Effects of individual variation in size on growth and development of larval salamanders

Ecology, July, 1996 by Paul E. Brunkow, James P. Collins

INTRODUCTION

Traditional approaches to modeling biological populations often ignore variation among individuals. Parameters defining the behavior of these models, such as r in the Verhulst-Pearl logistic model, [Gamma] and [Lambda] in Schoener's (1973) energy-partitioning model, and [[Phi].sub.ij] in Stewart and Levins' (1973) model are defined as the average of that value for all individuals in the population. Thus, all individuals are assumed to behave like the "average" individual. While this assumption makes these models more tractable mathematically, ecologists have long speculated on whether inclusion of individual variability would qualitatively alter these models' predictions. Such speculations stem from at least two sources: first, the interest of theoretical ecologists in determining whether model equations are affected by including some measure of the variance of a parameter in a model as well as the parameter itself (e.g., Bjornstad and Hansen 1994); and second, the desire to incorporate processes at the individual level into our understanding of patterns and processes at the population level (Hassell and May 1985, Schoener 1986, Kingsolver and Paine 1991).

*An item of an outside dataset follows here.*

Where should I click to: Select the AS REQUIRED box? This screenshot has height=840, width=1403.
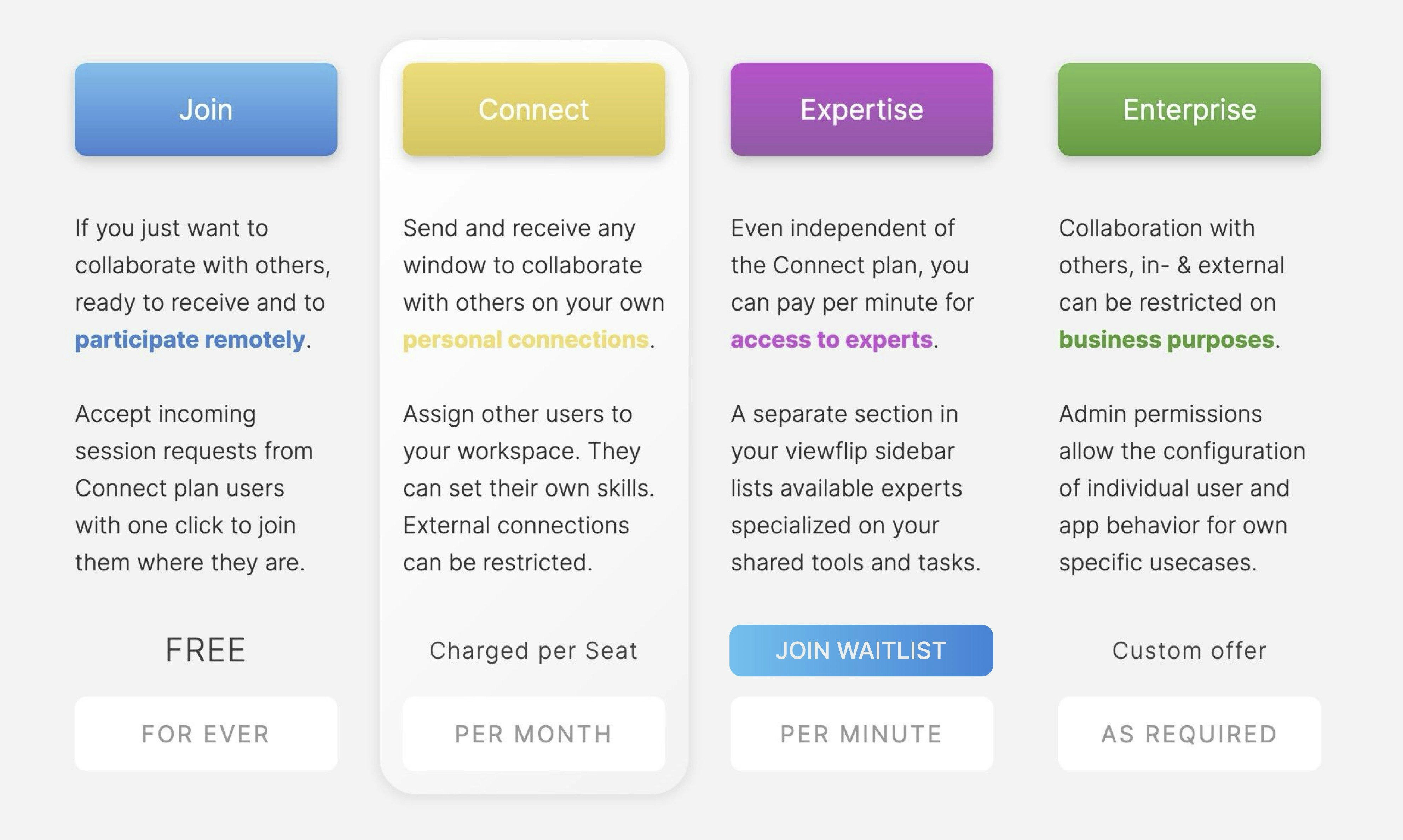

Recent population models have examined the effects of phenotypic variability by defining homogeneous subclasses of individuals (Schoener 1973, 1986, Begon and Wall 1987) or by defining each individual explicitly (Lomnicki 1978, 1988, DeAngelis and Gross 1992). Other verbal and empirical models have suggested that exploitation of different niches by variable individuals may reduce intraspecific competition, thereby allowing for greater population density and higher average individual fitness (Van Valen 1965, Den Boer 1968, Roughgarden 1972, Polis 1984). All of these models suggest that variability at the individual level can affect population dynamics; however, this hypothesis has been rarely tested in natural populations. An experimental design to test this hypothesis requires populations that differ in the level of variation between individuals in some ecologically relevant trait, such as body mass, but that have equal mean individual mass (Smith 1990). The effects of this treatment on variables like population growth rate, survivorship, equilibrial density, and population stability can then be examined through a long-term study (long-term relative to the life-span of the organism). Detecting a treatment effect in any or all of these variables would indicate that variability among individuals per se could affect population dynamics of a species.

Effects observed at the population level can, however, be mediated through changes in the behavior and physiology of individuals comprising the population (Schoener 1986). The models discussed above all assume to some degree that physiology and behavior of individuals are independent of the degree of variation between individuals within populations. In many situations, however, this assumption may be invalid (Maynard Smith and Brown 1986). Studies describing evolutionarily stable strategies (Maynard Smith 1982) and ideal-free distributions (Parker and Sutherland 1986) conclude that behavior of one individual may depend strongly on behaviors (phenotypes) of other individuals in the population (Wankowski and Thorpe 1979, Dill 1983, Holbrook and Schmitt 1992). Thus, we can profitably examine the effect of individual variability in body mass on growth and development of a single cohort of individuals at a certain point in their life history (Smith 1990).

We report results of a field experiment that tested joint effects of individual variation in body mass and density on growth and development of cohorts of larval Arizona tiger salamanders (Ambystoma tigrinum nebulosum Hallowell). Amphibian populations are generally most strongly regulated in their larval phase (Wilbur and Collins 1973, Wilbur 1980). Growth rate during this phase has strong effects on larval survival by mediating risk of predation (Wilbur 1972, Travis 1980a, b) and cannibalism (Collins and Holomuzki 1984), as well as by reducing risk of mortality in a rapidly drying pond (Scott 1990). Body size at metamorphosis also affects postmetamorphic survival and reproduction (Wilbur 1980, Semlitsch et al. 1988). We expected that changing the distribution of sizes within a cohort would change the distribution of competitive relationships among individuals because of size-dependent differences in diet and feeding rate. We then predicted that such competitive changes would affect larval growth and development. In this experiment, effects of variation in body mass were examined independently of any effects due to mean body size or total biomass of experimental populations.

METHODS

The study system

Populations of Ambystoma tigrinum nebulosum occur naturally throughout montane regions of Arizona, New Mexico, and Colorado (Collins 1981). Adults deposit embryos singly or in loose clumps in the shallow portions of temporary ponds from early March through April. Upon hatching, larval salamanders feed on crustacean zooplankton and grow rapidly. A small percentage of larvae may develop the "cannibal" morphology (Collins et al. 1993) and begin feeding on other larvae; "typical" larvae retain the standard morphology and continue feeding on zooplankton, aquatic insects and insect larvae, snails, and other molluscs (Holomuzki and Collins 1987). Larval densities can vary widely among ponds and between years in the same pond.